_Study text_
-- Opening Marker --
U.S. officials reported the country’s sixth COVID-19 death Monday afternoon as an outbreak continues to spread, with 91 cases reported in at least 10 states.
With an increasing number of cases not linked to travel, what does a U.S. outbreak mean for us across the border in Canada?
Nothing good, experts say.
“The larger the burden of illness in the United States would just translate to a larger probability that we could see imported cases from the United States,” said Dr. Isaac Bogoch, an infectious disease specialist at Toronto General Hospital.
It’s actually hard to say how large the burden of illness is, he said.
Part of the problem is that doctors across the country have had a hard time getting tests. The first batch of COVID-19 tests sent out by the Centers of Disease Control and Prevention had problems, delivering inconclusive results.
“There’s been quite a few issues about the diagnostic assays that have been released from the CDC to the various states,” said Dr. Matthew Oughton, an attending physician at Montreal’s Jewish General Hospital, and an assistant professor with the McGill University Department of Medicine.
“This has not gone as smoothly as we would have liked,” said Dr. Nancy Messonnier, director of the CDC’s National Center for Immunization and Respiratory Disease, on Friday.
It’s hard to come up with a reliable test, Oughton said, as you don’t want to make it too sensitive and get a lot of false positives, or go the other way and end up with false negatives.
On Friday, Oughton said, the province of B.C. alone had done more COVID-19 tests than the entire U.S.
U.S. officials plan to continue to ramp up testing, in order to get a better picture of how the virus is spreading.
The CDC recently broadened its guidelines for who should be tested for the new virus to include people with symptoms but without a travel history to virus hot zones.
More testing will bring more confirmed cases, experts said, but they cautioned that does not mean the virus is gaining speed. Instead, the testing is likely to reveal a picture of the virus’ spread that was previously invisible.
-- Closing Marker --
[Dataset entries]
-- Opening Marker --
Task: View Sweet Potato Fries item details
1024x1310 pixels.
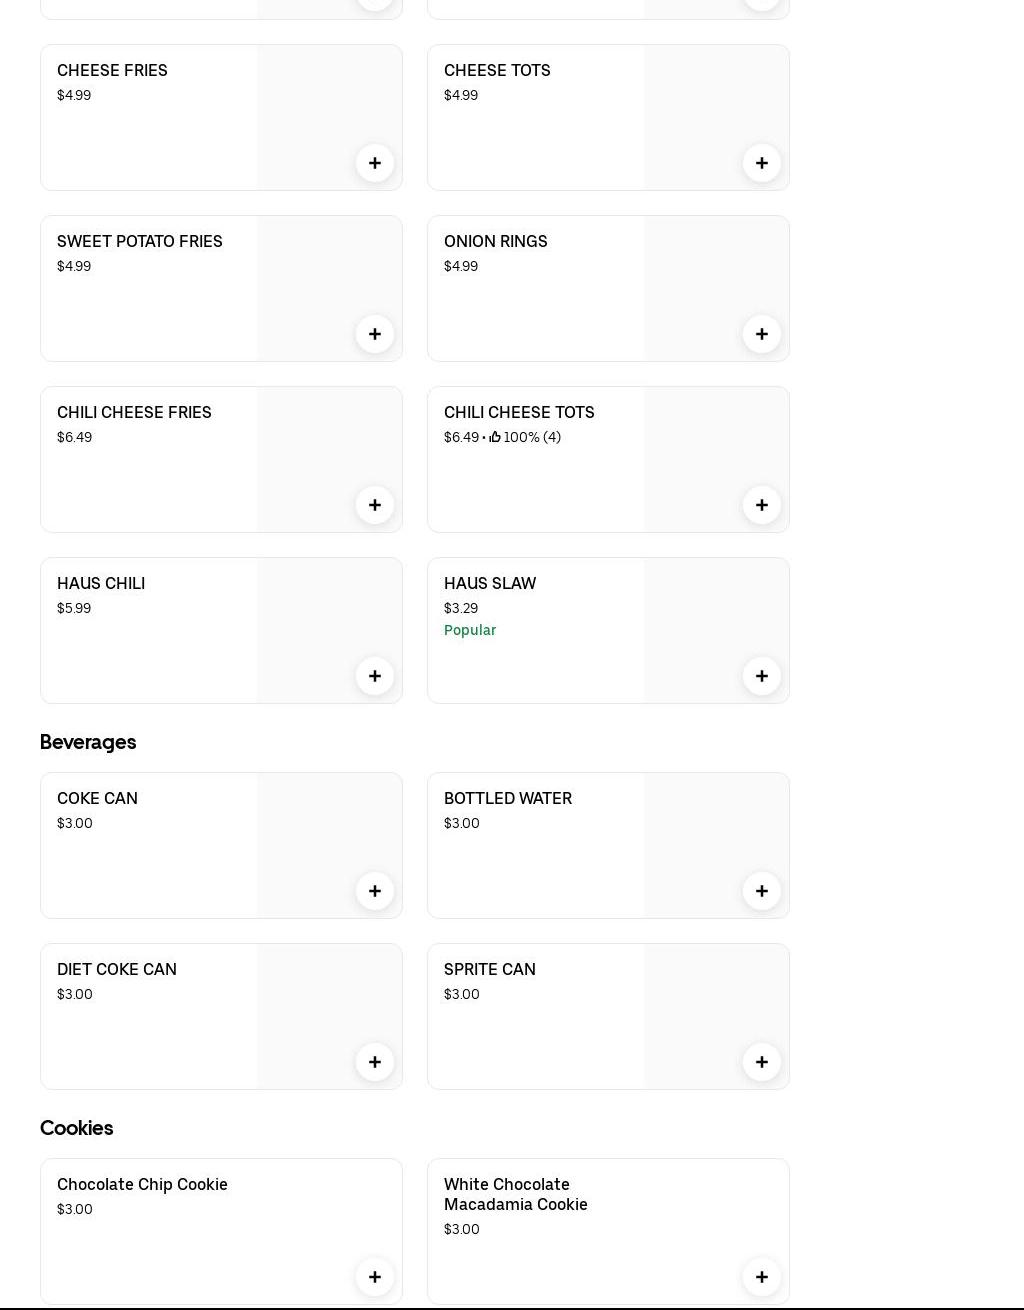Action: [x=140, y=241]
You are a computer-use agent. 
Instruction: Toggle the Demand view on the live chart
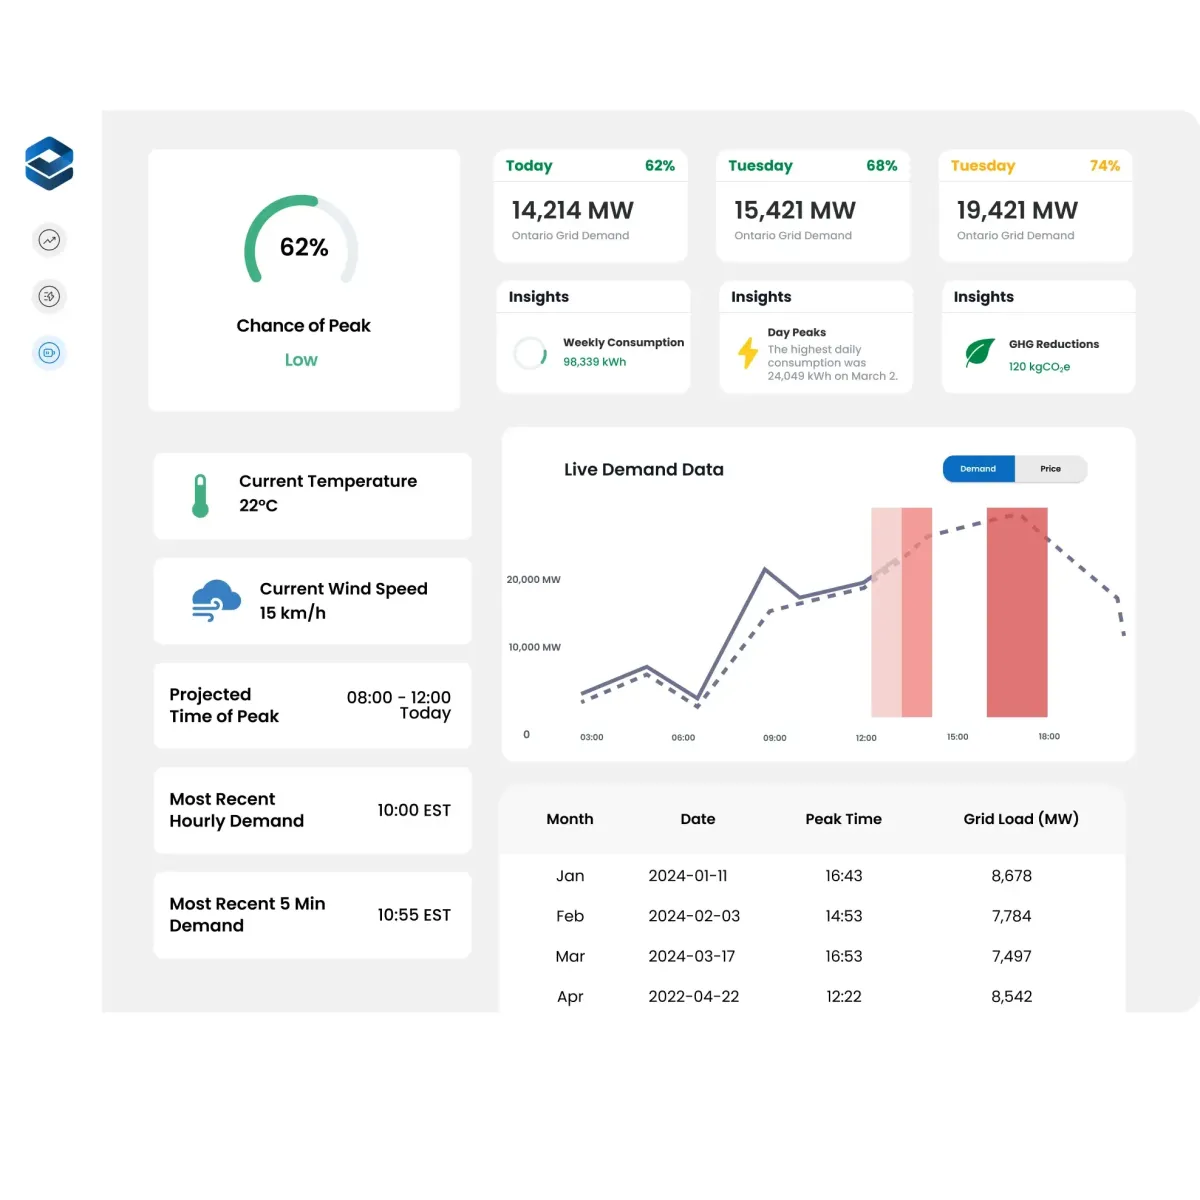tap(977, 468)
-- Closing Marker --
_Complete the following_
A - In the COVID-19 article, how many U.S. cases had been reported, and in how many states?
B - Shorten the paragraph of the COVID-19 article that begins "More testing will bring more confirmed cases" into one brief sentence that keeps its main facts.
This material has no connection to the COVID-19 article.

_Answers for each item_
A - 91 cases in at least 10 states.

B - Experts said more testing will bring more confirmed cases, but this would likely show spread that was previously invisible rather than a virus gaining speed.